1923 trat er gemeinsam mit Alfred Klahr und Arnold Reisberg in den Kommunistischen Jugendverband ein[1], der sein Zentrum in der Blumauergasse in Wien-Leopoldstadt hatte.[2] 1924 trat er in die KPÖ ein und begann an der Universität Wien Chemie und Physik zu studieren. Dort war er ein Kollege von Fritz Feigl (gemeinsamer Aufsatz[3]) und promovierte im Jahr 1928.[4]

Danach ging er nach Moskau, wo er 1931 auch der KPdSU beitrat. Auf Vorschlag der Komintern wurde er von der sowjetischen Geheimpolizei GPU angeworben. Er wurde zunächst als Kurier eingesetzt und reiste nach Griechenland, Rumänien, Syrien und Palästina. 1933 wurde er nach Paris geschickt, von wo aus er unter dem Pseudonym „Otto” Missionen in Belgien, den Niederlanden, Österreich und dem Deutschen Reich durchführt.

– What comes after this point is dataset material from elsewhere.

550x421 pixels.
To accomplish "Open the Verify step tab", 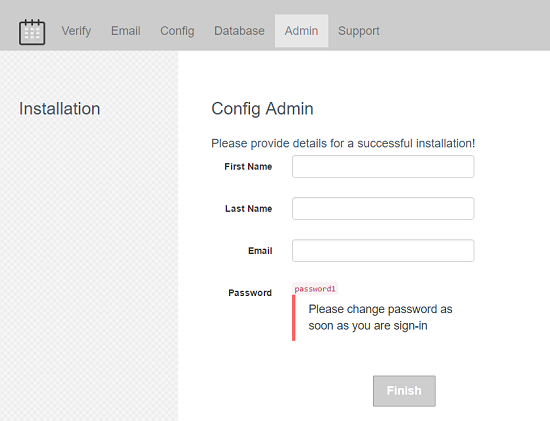I will coord(76,31).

1933 wurde er kurz in Deutschland inhaftiert, konnte jedoch mit Hilfe von Willy Lehmann frei kommen.[5] Im Jahr 1934 wurde er unter dem Pseudonym "Stephan" nach London geschickt, wo er sich in die philosophische Fakultät der University of London einschrieb, mit dem Ziel diese zu unterwandern. In England rekrutierte er mehrere am Kommunismus interessierte britische Studenten, die später unter anderem auch im britischen Geheimdienst Karriere machten, darunter Kim Philby und dessen damalige, aus Wien stammende, Ehefrau Litzi Friedmann. Diesen hatte er auf Empfehlung von Edith Suschitzky, ebenfalls eine in London lebende Wienerin, kennengelernt. Von 1933 bis 1937 war er Leiter des später unter dem Namen Cambridge Five bekannt gewordenen Agentenrings. In dieser Zeit sollte er auch einen amerikanischen Rekruten evaluieren, Michael Whitney Straight, den er jedoch ablehnte. Lange Zeit später sollte dieser bei der Enttarnung der Gruppe eine wichtige Rolle spielen.

In England konnte er mit Hilfe des Agenten Dimitri Bystroletov die geheimen Codes des Foreign Office knacken, wodurch die Sowjets ab nun britische diplomatische Geheimnisse herausfinden konnte. Im August 1935 kehrte er in die Sowjetunion zurück, wurde jedoch im April 1936 erneut nach London geschickt. Unter der Aufsicht des ebenfalls aus dem ehemaligen Österreich-Ungarn stammenden Theodor Maly rekrutierte er neue Agenten an der Universität Oxford, darunter Arthur Wynn und gründete die unabhängig von den Cambridge Five operierende Oxford Gruppe. Neben seiner Agententätigkeit studierte Deutsch ganz regulär weiter und konnte 1936 einen Abschluss in Philosophie machen. Im September 1937 wurde er jedoch zurück in die Sowjetunion beordert. Kurz davor waren die hochrangigen sowjetischen Agenten Ignatz Poretsky und Walter Krivitsky übergelaufen, mit deren Operationen er am Rande involviert war und man befürchtete, dass er dadurch enttarnt werden könnte. Zu dieser Zeit liefen jedoch gerade die Stalinschen Säuberungen, in deren Zuge auch sein Wiener Jugendfreund Arnold Reisberg verhaftet wurde. Deutsch gelang es aber nach langen Verhören den Verdacht von sich abzulenken. 1938 erhielt er und seine Ehefrau die sowjetische Staatsbürgerschaft mit Reisepässen ausgestellt auf die Namen Stefan Grigorievitch Lang und Joséphine Pavlovna Lang, war jedoch die weiteren elf Monate zum Nichtstun verurteilt, da ihm der von Lawrenti Beria geleitete NKWD immer noch misstraute.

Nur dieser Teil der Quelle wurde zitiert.